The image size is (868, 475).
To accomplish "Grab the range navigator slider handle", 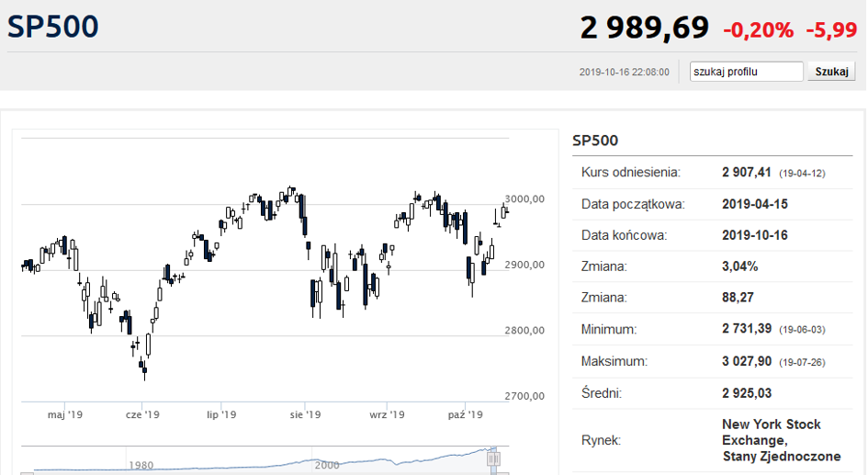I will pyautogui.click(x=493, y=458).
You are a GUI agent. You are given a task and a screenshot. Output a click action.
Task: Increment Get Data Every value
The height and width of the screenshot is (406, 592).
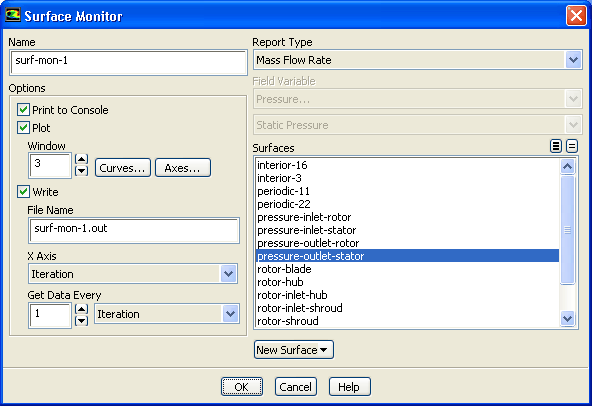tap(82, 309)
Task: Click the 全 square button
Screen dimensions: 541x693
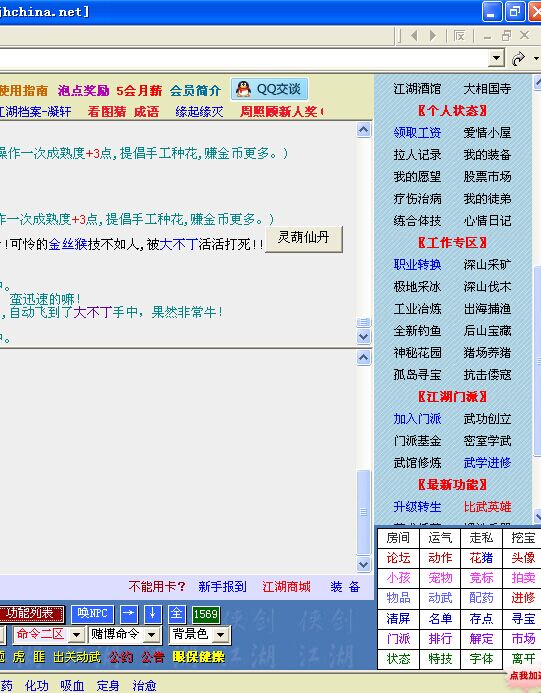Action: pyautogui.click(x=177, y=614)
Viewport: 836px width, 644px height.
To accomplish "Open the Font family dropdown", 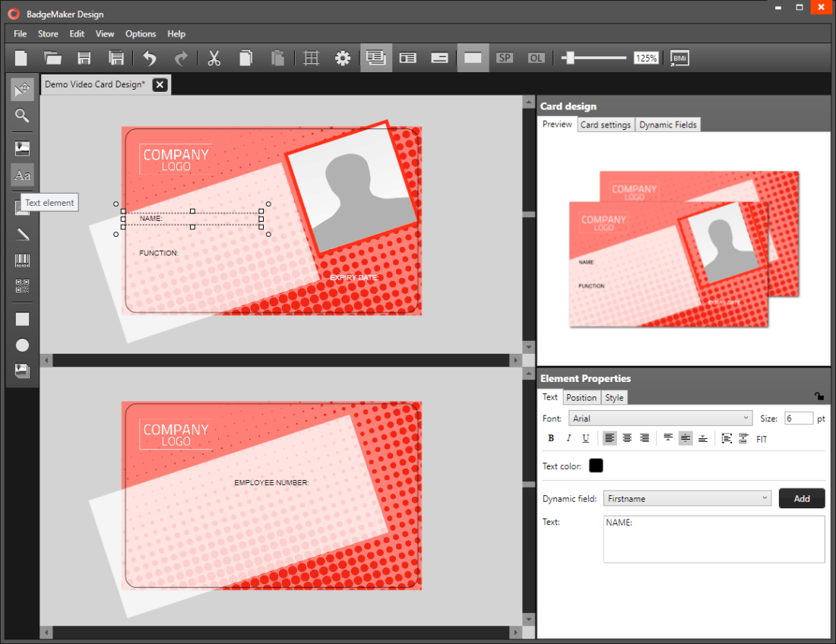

----

**Directions for this task**
Nothing but the lines from the one holding "Task: Click the 全 square button" to the end of the entries above should be echoed, exactly and with both ends included; omit the pictures.

**Completed task**
Task: Click the 全 square button
Screen dimensions: 541x693
Action: pyautogui.click(x=177, y=614)
Viewport: 836px width, 644px height.
To accomplish "Open the Font family dropdown", 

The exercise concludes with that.